The approach to carry out the optimization according to the measurements from the reference engine is described here. The simulation step size for the cases studied in this paper is set to 0.02 s, and this results in 2500 data samples for the 50 s simulation duration. The proposed estimation method is carried out for 500 operating points, that is to say for every five samples. The data resolution is selected in terms of the transient behavior of the turbofan engine. If the data resolution is reduced, the computational effort would be reduced. However, if the change rate of the engine state is higher than the sampling rate of the estimation, the accuracy of the proposed method will be affected.
The high estimation accuracy in the transient case motivates us to apply the proposed method in the abrupt fault case and the gradual degeneration case, which is described in Section 4.2 and Section 4.3.

4.2. Abrupt Fault Case

Considering foreign-object damage and domestic-object damage to the turbofan engine, 11 abrupt fault patterns are chosen [30] for testing the proposed method, and are given in Table 3. The EKF method and PF method are utilized for the performance estimation and diagnosis fault, and compared with the proposed method. The particle number of PF method in this paper is 50, and the process noise and measurement noise of three methods are set as described before.
Figure 12, Figure 13 and Figure 14 depict the performance estimation obtained through the proposed method, PF method, and EKF method, respectively. The serial number of the abrupt pattern injected at 10 s is b. As can be evidently seen in Figure 12 and Figure 13, the thrust and the surge margin of fan change suddenly at 10 s, and it is detected by the three methods. However, the magnitude of the surge margin of compressor change is too small to be detected. The accuracy of performance estimation through the three methods is given in Figure 15. The mean RMSE through the proposed method, PF method, and EKF method is 0.20%, 0.33%, 0.52%, respectively. The computation time corresponding to 50 s simulation duration is 33.4 s through the proposed method, while 19.2 s through the EKF method, and 31.4 s through the PF method. The computation load of the proposed approach is close to the PF method and can satisfy the real-time requirements in the abrupt fault case.
Figure 16 depicts the classification correct rate of 11 fault patterns. The average correct rate of 11 fault patterns through three methods is 83.82%, 85.07%, 93.19%, respectively. The misdiagnosis rate of the proposed method decreases 57.91% compared with the EKF method, and decreases 54.39% compared with the PF method.

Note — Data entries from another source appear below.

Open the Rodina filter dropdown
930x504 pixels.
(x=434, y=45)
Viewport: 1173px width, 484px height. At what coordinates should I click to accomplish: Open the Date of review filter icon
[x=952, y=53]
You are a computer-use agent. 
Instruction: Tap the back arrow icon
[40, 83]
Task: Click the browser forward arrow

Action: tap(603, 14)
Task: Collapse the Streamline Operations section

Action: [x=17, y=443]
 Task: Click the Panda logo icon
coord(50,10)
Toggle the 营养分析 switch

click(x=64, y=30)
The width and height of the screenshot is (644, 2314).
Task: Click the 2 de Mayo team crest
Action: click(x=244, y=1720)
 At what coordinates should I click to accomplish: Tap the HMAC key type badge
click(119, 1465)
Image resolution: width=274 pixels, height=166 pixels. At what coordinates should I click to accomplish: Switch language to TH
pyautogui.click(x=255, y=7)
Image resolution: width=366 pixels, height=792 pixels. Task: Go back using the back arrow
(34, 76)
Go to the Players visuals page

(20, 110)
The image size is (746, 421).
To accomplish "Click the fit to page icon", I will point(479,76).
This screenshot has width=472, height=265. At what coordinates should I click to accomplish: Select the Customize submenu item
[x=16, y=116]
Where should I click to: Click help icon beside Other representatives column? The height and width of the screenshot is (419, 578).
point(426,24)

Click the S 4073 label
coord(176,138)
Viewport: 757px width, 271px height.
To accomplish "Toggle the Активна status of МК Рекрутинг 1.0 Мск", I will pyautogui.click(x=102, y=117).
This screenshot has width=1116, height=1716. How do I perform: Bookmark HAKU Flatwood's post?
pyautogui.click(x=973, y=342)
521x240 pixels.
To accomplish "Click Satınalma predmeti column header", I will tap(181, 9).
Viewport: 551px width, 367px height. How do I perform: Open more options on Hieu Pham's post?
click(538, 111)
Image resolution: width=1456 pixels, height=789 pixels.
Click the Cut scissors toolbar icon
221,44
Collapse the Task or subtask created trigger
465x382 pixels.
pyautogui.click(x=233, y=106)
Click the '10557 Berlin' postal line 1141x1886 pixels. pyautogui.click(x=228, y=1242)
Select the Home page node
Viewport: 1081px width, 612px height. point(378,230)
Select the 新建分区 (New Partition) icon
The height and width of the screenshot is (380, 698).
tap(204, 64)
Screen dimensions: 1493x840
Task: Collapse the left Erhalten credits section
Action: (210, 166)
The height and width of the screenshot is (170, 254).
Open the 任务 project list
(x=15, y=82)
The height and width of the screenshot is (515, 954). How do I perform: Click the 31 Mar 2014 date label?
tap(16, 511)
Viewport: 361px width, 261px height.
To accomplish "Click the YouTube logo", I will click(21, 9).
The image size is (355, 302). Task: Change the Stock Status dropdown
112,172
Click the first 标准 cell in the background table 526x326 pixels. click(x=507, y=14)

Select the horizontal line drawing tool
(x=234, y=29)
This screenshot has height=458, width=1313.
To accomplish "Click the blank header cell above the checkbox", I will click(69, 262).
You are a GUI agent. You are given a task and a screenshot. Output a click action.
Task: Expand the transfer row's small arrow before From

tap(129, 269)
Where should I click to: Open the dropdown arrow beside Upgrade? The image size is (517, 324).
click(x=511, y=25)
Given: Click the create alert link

4.3. Gradual Degeneration Case

In the full lifetime of the turbofan engine, the health parameters degenerate gradually since some reasons such as erosion and wear. Table 4 has shown the statistical date of the degeneration of health parameters in different flight cycle number, obtained by NASA in the Modular Aero Propulsion System Simulation (MAPSS) simulation platform [31]. Figure 17 depicts the health parameters estimation in the degeneration case obtained through the proposed method, PF method, and EKF method. The injected health parameters in Figure 17a–c is obtained through linear interpolation of the data in Table 4. It is clear that the proposed method performs better in the estimation of health parameters than the PF method and the EKF method. The accuracy of health parameters estimation through the three methods is given in Figure 18. The mean RMSE through the proposed method, PF method, and EKF method is 0.08%, 0.43%, 0.98%, respectively.
Figure 19, Figure 20 and Figure 21 depict the performance estimation in the gradual degeneration case obtained through the proposed method, PF method, and EKF method. As can be found in Figure 19 and Figure 20, the thrust and the surge margin of fan decrease along with the gradual degeneration, which implies that the degenerated engine may not be able to provide sufficient thrust and work reliably. The accuracy of performance estimation through the three methods is given in Figure 22. The mean RMSE through the proposed method, PF method, and EKF method is 0.0686%, 0.5396%, 0.7368%, respectively.

5. Conclusions

A diagnosis method based on the LM algorithm is proposed in this paper. The LM algorithm is utilized to estimate the operating point in the characteristic maps of each component. Then, the fault diagnosis and the performance estimation are implemented according to the estimated operating point. The steady and dynamic model error is considered in this paper and represented by the difference between two component-level-model with distinct computing methods. The process noise and measurement noise are represented by Rayleigh noise and Gaussian noise, respectively.
The accuracy of the presented method under the transient case is tested in the acceleration and deceleration of the turbofan engine. Then, the comparison among the EKF method, the PF method and the proposed method is implemented in the abrupt fault case and the gradual degeneration case. Compared to the EKF method, the PF method and the proposed method can perform with higher accuracy since they have more adaptability to the non-Gaussian system in terms of theory. According to the simulations on the fault diagnosis and the performance estimation, we can also see evidently that the result of the proposed method is much better than that of the PF method. It is due to the fact that the efficiency of the PF method is not as high as that of the proposed method in high-dimensional space and the turbofan engine described in this paper has eight health parameters that imply that the dimension is quite high.
In summary, the proposed method is effective to estimate the performance parameters of the turbofan engine and diagnose the fault in both the abrupt fault case and the gradual degeneration case. The non-Gaussian system is defined as a system with the non-normal process noise, the non-normal measurement noise, or both of them. In this paper, the non-Gaussian system has Rayleigh process noise and Gaussian measurement noise, and it would be interesting to discuss the proposed method of this paper in the non-Gaussian system with the other forms.

Acknowledgments

This research was founded by the National Natural Science Foundation of China (under Grant 51276087), Postgraduate Research & Practice Innovation Program of Jiangsu Province (under Grant KYCX17_0281) and Funding for Outstanding Doctoral Dissertation in Nanjing University of Aeronautics and Astronautics (NUAA) (under Grant BCXJ17_02).

Author Contributions

Jinquan Huang and and Feng Lu conceived the main idea, Jinquan Huang and Junjie Lu designed the diagnosis structure, Junjie Lu carried out the experiments, Feng Lu and Junjie Lu analyzed the data, and Feng Lu and Junjie Lu wrote the paper.

Conflicts of Interest

The authors declare no conflict of interest.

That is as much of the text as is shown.